Records excerpted from a collection
----------------
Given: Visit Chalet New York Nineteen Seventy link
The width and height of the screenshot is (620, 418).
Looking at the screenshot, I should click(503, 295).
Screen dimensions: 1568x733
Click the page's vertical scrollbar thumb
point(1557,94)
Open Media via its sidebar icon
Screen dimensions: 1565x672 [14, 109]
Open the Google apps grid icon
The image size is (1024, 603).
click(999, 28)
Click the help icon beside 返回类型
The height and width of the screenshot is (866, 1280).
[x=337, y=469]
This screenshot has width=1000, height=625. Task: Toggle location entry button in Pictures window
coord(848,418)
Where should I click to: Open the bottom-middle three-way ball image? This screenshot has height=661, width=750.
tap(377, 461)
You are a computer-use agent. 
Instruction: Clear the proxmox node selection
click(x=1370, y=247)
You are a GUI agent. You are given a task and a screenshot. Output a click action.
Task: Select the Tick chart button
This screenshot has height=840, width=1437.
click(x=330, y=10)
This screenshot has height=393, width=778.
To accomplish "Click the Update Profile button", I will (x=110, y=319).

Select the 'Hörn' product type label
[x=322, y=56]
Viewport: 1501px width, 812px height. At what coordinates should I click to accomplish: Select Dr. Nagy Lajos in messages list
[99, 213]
----------------
▸ Task statement: From the records above, tally every line that contains the string "agent"; the reply consists of that number alone.

▸ Result: 2